# PERMS. fast, fllat ones in Warwickshire?



## DooBlood (11 Apr 2011)

Hi, I am wanting to seek out 200k PERMS in and around Warwickshire if any one knows of any. Cheers!


----------



## ColinJ (11 Apr 2011)

Search on this map?


----------



## fungus (14 Apr 2011)

Tamworth CC offer the Two battles as a perm, just outside of Warwickshire & not flat with 2300m of ascent. It's a cracking route though with 2 good cafe controls, a shop (info replacement) & garage (last control) + other opportunities to get food on route. 

Starts here: http://www.streetmap...04747&A=Y&Z=110

Entry here: http://www.aukweb.ne...ms/detail/GC01/

If you want any further info let me know, I've ridden it several times & will be doing the routecheck on Sunday 23rd April.

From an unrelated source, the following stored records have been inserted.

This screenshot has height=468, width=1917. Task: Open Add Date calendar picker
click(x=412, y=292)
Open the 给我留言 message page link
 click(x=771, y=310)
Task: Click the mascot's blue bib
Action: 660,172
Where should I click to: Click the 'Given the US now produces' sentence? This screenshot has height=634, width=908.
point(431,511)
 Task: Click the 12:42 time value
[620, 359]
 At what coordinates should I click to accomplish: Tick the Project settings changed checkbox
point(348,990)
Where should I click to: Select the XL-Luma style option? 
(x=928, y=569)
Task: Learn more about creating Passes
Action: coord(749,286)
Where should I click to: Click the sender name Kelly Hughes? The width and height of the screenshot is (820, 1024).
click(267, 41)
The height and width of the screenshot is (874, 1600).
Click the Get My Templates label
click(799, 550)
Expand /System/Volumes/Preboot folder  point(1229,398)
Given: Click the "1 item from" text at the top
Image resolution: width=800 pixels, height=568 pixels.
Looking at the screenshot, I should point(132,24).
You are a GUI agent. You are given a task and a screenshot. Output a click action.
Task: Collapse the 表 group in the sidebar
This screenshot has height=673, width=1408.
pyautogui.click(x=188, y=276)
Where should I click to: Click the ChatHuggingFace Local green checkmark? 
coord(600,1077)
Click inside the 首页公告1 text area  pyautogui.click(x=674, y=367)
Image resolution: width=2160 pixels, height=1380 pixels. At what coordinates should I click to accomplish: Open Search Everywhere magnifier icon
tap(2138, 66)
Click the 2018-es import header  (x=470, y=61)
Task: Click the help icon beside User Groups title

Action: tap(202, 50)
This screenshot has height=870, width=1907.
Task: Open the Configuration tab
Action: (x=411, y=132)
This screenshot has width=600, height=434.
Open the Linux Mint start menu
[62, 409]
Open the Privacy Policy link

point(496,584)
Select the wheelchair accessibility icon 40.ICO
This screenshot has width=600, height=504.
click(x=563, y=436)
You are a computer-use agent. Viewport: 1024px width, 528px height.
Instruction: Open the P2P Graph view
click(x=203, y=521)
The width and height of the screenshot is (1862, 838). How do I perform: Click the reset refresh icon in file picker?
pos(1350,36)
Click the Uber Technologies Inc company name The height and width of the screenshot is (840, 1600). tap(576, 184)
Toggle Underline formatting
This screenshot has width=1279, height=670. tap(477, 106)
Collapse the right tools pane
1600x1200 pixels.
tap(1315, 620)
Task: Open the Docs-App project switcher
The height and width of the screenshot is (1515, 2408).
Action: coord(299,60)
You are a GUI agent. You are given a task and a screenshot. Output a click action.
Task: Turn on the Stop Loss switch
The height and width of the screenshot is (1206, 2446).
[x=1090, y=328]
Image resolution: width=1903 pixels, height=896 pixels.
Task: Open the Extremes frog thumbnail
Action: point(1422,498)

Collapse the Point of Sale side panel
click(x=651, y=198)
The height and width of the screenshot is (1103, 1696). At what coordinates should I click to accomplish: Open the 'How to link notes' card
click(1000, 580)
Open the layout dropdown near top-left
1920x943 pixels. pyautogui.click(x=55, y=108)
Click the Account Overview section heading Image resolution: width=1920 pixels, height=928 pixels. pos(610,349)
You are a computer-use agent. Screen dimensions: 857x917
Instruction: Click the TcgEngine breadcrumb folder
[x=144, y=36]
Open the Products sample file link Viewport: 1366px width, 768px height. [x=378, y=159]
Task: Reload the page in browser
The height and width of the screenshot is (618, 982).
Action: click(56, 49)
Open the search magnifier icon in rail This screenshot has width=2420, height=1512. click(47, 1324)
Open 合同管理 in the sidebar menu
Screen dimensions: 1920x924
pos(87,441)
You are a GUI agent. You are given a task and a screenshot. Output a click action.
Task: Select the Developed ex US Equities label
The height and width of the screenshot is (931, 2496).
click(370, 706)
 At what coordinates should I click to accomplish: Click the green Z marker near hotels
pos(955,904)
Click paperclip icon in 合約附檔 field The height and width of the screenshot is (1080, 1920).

I can't really see anything else on the perms page other than this which starts from Daventry: http://www.aukweb.ne...s/detail/RDB31/

Otherwise you can do a DIY perm: http://www.aukweb.net/diy/


----------



## DooBlood (14 Apr 2011)

Cheers both. I have also found the poor student (oxfordshire) which is not too far out. 2 battles sounds great


----------



## fungus (14 Apr 2011)

DooBlood said:


> Cheers both. I have also found the poor student (oxfordshire) which is not too far out. 2 battles sounds great




Let me know if you do it & I may join you


----------



## DooBlood (14 Apr 2011)

fungus said:


> Let me know if you do it & I may join you




Sure thing, will probably look at doing this one during end of may or end of june.


----------